Un deuxième suspect dans l'enquête sur la violente agression, à Reims, d'un photo-journaliste du journal L'Union le 27 février a été mis en examen ce samedi pour participation à un groupement en vue de préparer des actes de violences ou des dégradations.

Sous contrôle judiciaire

Âgé de 21 ans, né à Reims, le jeune homme a été placé sous contrôle judiciaire, avec notamment interdiction de se rendre dans le quartier prioritaire de Croix-Rouge théâtre de l'agression-, obligation de respecter un couvre-feu en plus du couvre-feu administratif lié au Covid-19 et interdiction d'entrer en contact avec d'autres protagonistes du dossier.

"La peine encourue pour cette seule infraction, un an, ne permettait pas d'envisager, sur le plan légal, des réquisitions de placement en détention provisoire qui ne sont permises que si la peine encourue est d'au moins trois ans", a souligné dans un communiqué le procureur de la République de Reims, Matthieu Bourrette.

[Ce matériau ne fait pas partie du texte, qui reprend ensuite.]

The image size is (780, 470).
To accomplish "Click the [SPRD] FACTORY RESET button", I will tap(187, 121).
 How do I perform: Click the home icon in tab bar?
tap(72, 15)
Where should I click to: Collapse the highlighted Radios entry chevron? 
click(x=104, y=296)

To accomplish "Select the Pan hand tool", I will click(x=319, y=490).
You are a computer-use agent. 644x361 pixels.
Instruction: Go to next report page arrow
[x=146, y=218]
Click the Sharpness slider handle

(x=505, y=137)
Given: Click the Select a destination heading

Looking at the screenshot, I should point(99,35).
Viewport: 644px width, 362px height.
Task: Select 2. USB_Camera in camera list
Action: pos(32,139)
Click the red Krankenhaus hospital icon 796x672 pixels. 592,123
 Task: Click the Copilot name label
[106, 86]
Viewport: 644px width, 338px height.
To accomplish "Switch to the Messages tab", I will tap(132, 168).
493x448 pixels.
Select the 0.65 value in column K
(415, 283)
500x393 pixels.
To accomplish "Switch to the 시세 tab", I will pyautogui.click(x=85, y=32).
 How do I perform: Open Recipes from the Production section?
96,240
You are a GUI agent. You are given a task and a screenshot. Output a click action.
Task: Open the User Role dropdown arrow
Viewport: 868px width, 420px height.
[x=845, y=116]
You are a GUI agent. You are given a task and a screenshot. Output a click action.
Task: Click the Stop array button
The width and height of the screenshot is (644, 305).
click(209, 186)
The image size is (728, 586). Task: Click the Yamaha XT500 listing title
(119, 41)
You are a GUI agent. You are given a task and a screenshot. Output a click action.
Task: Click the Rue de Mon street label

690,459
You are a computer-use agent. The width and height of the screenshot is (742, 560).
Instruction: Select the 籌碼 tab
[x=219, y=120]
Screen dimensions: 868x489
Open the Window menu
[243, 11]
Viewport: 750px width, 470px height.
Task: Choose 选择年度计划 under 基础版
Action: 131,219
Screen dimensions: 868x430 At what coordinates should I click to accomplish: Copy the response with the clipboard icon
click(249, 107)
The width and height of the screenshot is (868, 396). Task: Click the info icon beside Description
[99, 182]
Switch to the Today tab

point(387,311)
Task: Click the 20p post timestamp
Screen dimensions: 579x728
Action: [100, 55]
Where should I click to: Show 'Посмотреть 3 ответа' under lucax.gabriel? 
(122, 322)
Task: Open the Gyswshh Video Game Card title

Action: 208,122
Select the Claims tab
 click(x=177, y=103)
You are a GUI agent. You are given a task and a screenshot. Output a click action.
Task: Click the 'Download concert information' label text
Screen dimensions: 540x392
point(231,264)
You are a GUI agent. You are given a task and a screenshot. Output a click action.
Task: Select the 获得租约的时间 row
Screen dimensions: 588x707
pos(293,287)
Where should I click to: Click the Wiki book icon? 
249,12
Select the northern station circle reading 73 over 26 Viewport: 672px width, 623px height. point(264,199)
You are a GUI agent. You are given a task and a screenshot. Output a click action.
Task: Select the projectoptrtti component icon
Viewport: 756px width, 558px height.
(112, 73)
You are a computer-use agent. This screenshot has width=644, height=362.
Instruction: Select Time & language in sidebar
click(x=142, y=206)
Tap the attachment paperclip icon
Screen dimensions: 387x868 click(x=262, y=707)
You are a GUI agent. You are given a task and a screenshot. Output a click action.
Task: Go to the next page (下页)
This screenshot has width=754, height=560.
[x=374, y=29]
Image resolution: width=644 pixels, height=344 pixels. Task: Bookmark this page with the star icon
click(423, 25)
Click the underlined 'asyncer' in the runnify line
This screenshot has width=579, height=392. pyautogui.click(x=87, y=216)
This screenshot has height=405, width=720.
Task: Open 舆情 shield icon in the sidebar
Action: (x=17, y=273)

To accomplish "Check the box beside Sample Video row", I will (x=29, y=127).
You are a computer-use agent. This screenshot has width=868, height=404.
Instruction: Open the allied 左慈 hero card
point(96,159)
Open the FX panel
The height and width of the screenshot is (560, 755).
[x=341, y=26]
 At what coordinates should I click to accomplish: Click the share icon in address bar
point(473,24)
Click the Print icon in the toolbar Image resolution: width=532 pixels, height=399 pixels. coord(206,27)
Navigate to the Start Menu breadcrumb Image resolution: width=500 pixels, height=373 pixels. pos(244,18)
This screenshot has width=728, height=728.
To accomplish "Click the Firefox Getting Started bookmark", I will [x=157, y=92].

Ce jeune homme, qui s'est présenté vendredi au commissariat de Reims où il a été ensuite placé en garde à vue, a été condamné deux fois par le tribunal correctionnel de Reims pour extorsion et détention de stupéfiants, entre 2017 et 2019.

Pronostic vital reste engagé

Mercredi, un jeune homme de 21 ans de nationalité algérienne, condamné à huit reprises en 2018 et 2019, avait été mis en examen pour "tentative de meurtre aggravée" et placé en détention provisoire.

Il est soupçonné d'être celui qui a porté les coups au journaliste, notamment lorsqu'il était au sol, alors que ce dernier "exerçait son métier, et pour ce motif", dans le quartier sensible de Croix-Rouge, avait expliqué M. Bourrette.

Le 27 février, venu couvrir les apparents préparatifs d'une rixe, le photographe du quotidien régional l'Union avait été pris à partie par un groupe de 13 personnes, alors qu'il se trouvait près de sa voiture floquée du logo du journal.

Une semaine après l'agression, Christian Lantenois, 65 ans, "est toujours hospitalisé dans un état critique mais stable, avec un pronostic vital qui reste engagé", rapportait l'Union sur son site samedi.